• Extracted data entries
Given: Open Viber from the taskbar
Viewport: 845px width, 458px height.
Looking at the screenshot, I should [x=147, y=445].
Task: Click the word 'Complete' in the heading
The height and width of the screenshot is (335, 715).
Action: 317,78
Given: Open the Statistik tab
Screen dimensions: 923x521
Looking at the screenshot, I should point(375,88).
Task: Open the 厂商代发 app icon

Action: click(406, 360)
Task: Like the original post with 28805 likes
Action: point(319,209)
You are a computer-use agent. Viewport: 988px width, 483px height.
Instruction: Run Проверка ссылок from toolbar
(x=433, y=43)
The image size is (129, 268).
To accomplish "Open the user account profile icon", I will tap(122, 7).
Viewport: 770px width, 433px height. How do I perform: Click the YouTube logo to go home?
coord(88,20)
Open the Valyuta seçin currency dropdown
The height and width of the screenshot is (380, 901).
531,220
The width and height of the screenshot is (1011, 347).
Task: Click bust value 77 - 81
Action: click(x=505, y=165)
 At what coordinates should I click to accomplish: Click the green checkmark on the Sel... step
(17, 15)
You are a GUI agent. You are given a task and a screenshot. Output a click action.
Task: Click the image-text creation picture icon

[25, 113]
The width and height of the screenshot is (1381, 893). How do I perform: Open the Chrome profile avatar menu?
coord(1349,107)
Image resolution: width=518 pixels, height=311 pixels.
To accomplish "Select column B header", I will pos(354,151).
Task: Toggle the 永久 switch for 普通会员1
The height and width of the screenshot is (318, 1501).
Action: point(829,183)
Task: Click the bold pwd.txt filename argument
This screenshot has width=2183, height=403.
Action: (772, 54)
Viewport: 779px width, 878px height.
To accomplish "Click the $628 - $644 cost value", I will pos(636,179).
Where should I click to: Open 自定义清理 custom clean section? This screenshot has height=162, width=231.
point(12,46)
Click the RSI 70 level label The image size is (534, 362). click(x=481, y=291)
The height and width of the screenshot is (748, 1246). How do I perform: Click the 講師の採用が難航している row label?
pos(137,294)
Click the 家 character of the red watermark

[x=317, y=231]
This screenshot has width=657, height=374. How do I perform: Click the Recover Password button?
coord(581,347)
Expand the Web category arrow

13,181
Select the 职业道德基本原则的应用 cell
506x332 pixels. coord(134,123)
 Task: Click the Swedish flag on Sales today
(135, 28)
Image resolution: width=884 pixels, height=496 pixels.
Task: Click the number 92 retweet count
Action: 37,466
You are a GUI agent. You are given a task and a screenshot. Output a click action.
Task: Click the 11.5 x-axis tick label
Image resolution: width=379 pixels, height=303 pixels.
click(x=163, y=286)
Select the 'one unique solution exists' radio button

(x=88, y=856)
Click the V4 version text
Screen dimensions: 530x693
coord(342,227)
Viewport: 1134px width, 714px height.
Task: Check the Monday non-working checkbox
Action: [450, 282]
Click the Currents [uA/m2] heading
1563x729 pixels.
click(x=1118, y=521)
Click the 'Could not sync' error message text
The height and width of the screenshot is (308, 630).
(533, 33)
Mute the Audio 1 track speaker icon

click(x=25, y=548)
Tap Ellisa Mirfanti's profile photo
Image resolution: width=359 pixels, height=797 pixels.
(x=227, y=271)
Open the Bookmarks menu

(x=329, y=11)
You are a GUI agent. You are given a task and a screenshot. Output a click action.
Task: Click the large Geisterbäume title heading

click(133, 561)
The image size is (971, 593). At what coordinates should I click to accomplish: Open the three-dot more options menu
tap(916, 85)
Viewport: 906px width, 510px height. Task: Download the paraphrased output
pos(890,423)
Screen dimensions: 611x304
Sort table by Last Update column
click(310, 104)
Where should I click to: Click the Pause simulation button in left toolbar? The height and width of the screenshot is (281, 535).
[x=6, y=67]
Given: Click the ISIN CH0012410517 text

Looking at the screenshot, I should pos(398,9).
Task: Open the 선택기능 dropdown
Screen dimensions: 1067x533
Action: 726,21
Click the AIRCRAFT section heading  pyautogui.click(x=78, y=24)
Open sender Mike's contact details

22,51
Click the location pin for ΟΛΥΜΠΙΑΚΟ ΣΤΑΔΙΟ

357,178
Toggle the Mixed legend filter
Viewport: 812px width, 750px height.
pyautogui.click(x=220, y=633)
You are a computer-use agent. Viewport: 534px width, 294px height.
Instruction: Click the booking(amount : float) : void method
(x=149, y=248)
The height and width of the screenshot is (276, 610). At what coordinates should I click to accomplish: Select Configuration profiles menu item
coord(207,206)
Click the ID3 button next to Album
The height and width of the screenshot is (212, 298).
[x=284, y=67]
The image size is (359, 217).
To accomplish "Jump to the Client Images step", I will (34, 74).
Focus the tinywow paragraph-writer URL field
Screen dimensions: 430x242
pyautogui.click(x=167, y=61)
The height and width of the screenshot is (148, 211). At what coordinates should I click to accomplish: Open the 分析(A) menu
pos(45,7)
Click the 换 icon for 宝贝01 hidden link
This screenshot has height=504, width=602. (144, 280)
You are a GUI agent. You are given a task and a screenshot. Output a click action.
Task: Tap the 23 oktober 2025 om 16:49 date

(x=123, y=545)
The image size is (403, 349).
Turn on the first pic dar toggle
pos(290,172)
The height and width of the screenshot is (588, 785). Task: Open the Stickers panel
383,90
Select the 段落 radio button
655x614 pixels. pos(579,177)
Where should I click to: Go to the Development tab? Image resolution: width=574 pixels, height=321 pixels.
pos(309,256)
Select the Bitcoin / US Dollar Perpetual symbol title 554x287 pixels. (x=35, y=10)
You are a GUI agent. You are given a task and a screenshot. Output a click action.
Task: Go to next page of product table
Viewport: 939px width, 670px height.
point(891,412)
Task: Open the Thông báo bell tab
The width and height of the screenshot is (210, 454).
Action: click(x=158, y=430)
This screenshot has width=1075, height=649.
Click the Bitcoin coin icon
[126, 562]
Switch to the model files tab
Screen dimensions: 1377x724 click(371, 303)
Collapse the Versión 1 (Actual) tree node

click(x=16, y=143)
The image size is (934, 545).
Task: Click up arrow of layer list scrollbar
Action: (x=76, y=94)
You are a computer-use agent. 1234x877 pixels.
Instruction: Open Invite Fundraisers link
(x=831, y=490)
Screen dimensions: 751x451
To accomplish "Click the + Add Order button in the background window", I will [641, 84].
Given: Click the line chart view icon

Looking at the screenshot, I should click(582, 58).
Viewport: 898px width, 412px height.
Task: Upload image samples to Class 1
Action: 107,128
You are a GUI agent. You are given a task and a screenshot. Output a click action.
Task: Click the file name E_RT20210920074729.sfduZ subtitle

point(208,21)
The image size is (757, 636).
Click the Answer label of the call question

• What to work on
Respond with one number only: how many lines of the data contain "computer".

• Your solution
3